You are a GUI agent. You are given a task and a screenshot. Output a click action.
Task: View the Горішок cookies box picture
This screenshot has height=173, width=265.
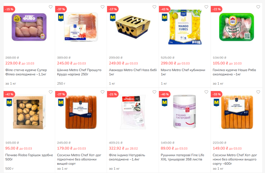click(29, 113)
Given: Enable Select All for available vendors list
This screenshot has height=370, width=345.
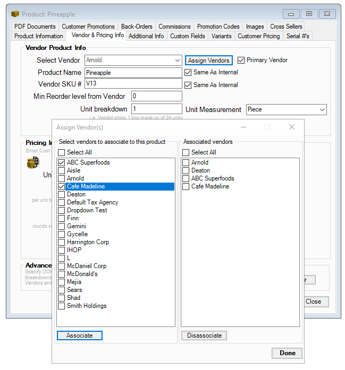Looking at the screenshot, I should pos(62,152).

--

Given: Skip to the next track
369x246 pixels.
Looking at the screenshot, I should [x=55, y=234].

**Brief**
Convert everything from the line containing "You are a GUI" down to the line containing "Looking at the screenshot, I should pos(62,152)." into a Markdown table with the columns Number and Record line, skipping blank lines and leaving the pictures out.

**Exercise result**
| Number | Record line |
|---|---|
| 1 | You are a GUI agent. You are given a task and a screenshot. Output a click action. |
| 2 | Task: View the Горішок cookies box picture |
| 3 | This screenshot has height=173, width=265. |
| 4 | click(29, 113) |
| 5 | Given: Enable Select All for available vendors list |
| 6 | This screenshot has height=370, width=345. |
| 7 | Looking at the screenshot, I should pos(62,152). |